When a line in the entries below contains the word "Expand", copy that line.

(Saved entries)
──────────────────────────────

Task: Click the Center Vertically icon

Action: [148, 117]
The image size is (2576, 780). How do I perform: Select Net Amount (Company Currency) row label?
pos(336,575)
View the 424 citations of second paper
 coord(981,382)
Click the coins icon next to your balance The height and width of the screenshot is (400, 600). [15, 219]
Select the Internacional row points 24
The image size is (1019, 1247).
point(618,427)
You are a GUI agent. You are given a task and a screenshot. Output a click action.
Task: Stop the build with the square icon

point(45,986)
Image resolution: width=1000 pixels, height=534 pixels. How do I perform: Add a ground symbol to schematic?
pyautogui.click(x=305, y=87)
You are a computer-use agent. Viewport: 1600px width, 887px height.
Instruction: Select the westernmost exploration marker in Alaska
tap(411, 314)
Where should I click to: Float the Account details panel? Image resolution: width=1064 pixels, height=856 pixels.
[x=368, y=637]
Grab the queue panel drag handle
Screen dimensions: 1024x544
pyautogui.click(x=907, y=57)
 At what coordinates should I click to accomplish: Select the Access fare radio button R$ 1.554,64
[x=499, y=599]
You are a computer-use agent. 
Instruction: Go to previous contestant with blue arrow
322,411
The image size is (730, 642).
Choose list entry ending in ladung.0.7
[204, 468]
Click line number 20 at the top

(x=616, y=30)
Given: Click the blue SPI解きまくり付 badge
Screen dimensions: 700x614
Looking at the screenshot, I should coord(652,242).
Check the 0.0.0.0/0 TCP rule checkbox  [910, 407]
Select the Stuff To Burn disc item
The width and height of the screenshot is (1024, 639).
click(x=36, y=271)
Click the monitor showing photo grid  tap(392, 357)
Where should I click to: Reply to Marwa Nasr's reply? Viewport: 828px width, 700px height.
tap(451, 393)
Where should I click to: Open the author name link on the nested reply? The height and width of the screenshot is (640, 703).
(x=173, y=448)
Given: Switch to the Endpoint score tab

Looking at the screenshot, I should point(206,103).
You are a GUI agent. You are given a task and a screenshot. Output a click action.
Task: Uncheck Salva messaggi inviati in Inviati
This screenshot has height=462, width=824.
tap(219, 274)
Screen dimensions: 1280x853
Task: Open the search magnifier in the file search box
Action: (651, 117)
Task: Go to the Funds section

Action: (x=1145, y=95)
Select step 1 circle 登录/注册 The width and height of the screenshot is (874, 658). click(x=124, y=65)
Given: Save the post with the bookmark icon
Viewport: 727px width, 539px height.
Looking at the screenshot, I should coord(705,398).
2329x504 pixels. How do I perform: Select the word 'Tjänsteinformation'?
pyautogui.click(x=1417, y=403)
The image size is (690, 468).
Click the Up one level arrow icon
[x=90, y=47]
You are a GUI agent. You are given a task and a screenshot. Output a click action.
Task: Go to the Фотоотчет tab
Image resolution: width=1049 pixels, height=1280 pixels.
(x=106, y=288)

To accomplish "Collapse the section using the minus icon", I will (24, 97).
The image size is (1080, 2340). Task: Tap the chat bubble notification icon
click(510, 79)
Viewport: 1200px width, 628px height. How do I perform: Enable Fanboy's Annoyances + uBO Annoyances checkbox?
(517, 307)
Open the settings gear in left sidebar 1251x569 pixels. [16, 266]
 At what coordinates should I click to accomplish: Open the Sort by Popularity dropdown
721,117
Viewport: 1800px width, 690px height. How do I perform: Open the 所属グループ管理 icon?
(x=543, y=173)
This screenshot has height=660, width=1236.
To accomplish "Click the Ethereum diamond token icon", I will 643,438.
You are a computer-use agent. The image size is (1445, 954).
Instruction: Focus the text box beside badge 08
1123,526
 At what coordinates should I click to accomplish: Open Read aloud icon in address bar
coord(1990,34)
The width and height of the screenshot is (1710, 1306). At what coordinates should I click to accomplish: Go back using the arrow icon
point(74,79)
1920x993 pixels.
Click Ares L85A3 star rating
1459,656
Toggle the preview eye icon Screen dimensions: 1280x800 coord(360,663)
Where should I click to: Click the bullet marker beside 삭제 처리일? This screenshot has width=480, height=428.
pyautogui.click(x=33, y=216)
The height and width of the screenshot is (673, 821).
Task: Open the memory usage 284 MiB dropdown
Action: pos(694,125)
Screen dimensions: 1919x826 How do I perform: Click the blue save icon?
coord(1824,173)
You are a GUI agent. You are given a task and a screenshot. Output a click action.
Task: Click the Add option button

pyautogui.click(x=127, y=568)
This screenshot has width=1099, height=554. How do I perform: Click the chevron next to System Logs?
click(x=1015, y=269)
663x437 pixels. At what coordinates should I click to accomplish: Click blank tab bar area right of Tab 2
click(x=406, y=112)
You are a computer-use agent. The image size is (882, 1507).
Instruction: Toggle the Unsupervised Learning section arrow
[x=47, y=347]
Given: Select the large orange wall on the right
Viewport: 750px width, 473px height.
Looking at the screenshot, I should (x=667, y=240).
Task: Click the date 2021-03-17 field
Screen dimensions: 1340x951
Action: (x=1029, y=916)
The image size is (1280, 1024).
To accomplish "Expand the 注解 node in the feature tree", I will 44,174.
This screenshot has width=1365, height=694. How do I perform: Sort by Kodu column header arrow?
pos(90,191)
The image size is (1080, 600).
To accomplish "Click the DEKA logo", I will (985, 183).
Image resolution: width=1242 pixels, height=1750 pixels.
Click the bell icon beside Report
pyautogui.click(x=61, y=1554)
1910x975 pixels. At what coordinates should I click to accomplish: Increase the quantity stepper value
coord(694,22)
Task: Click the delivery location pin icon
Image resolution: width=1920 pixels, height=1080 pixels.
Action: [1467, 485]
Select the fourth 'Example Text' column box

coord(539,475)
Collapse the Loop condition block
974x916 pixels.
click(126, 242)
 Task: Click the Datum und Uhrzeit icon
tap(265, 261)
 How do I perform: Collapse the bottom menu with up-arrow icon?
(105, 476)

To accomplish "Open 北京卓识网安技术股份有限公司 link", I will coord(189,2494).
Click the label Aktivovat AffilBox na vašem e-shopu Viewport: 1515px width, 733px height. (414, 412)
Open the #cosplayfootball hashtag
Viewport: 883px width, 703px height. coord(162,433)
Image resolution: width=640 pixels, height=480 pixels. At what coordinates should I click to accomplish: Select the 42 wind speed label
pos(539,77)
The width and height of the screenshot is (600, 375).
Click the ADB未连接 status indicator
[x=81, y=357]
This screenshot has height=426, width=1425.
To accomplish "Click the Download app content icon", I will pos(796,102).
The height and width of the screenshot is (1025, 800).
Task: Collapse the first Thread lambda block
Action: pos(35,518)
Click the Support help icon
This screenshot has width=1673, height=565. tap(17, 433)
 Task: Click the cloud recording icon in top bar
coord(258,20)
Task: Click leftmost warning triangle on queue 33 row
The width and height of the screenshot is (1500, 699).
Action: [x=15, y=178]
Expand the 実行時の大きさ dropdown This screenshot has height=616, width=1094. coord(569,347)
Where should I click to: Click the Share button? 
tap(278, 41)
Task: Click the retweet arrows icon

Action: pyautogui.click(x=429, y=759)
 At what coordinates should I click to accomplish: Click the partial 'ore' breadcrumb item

──────────────────────────────

Reply:
To accomplish "Expand the 注解 node in the feature tree", I will 44,174.
Expand the 実行時の大きさ dropdown This screenshot has height=616, width=1094. coord(569,347)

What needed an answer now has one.